Anglesey motion denied

Jacob Anglesey is stuck with his no contest plea to aggravated homicide.

Anglesey’s plea, initially entered through a plea agreement with the Sweetwater County Attorney’s Office, dismisses the original charge of first-degree murder in the 2009 death of two-year-old Konnor Allen.

Anglesey’s attorneys attempted to convince Third District Court Judge Richard Lavery to allow Anglesey to change his plea last week, citing a desire to change their defense strategy as a result of recently uncovered comments made by Allen’s mother during a police interview. The interview was inadvertently excluded from a complete case file provided by the Wyoming Department of Criminal Investigation due to a software glitch involving report approvals made by supervisors.

When the report was released to both sides, Anglesey’s attorneys claimed comments made from the child’s mother, admitting she wanted to kill Anglesey after Allen’s death, as well as a previous battery charge she plead no contest to changed their strategy.

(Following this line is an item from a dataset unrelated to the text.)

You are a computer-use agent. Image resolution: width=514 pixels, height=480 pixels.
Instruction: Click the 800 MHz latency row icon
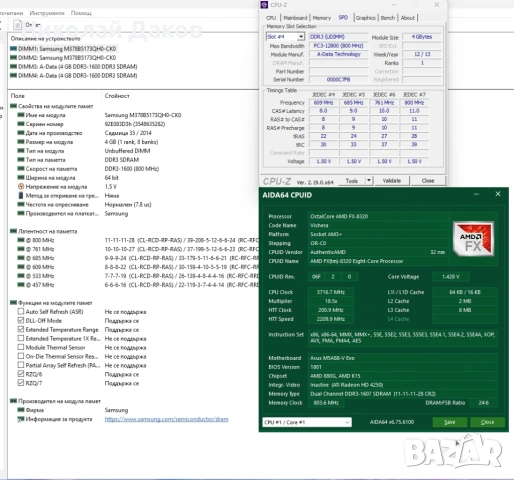(21, 240)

All of that amounted to nothing as Lavery issued a decision Friday afternoon rejecting the motion to change Anglesey’s plea. According to the denial by Lavery, he agrees with the county attorney’s office’s claims that it would suffer prejudice due to the fact that it is an older case and the victims need closure, as well as the fact the time it would take to restart a trial would also prejudice the state. Lavery also writes that Anglesey hasn’t said anything more than “his bare assertion to support his assertion of innocence.”

His defense argued that they pursued their accident theory because they knew nothing about Allen’s mother.

“As the State points out, though it committed technical violations of the discovery rules, its failure to do so was insubstantial because the defendant hasn’t shown that the new theory of defense is not speculative or is supported by a scintilla of evidence,” Lavery writes.

Lavery continues to write that even if looked in the most favorable light, claims made by Allen’s mother after the death would “at most be limited impeachment of a minor witness whose testimony is corroborated by the defendant’s statements.”

Lavery wrote that factor weighed strongly against allowing Anglesey to withdraw his plea.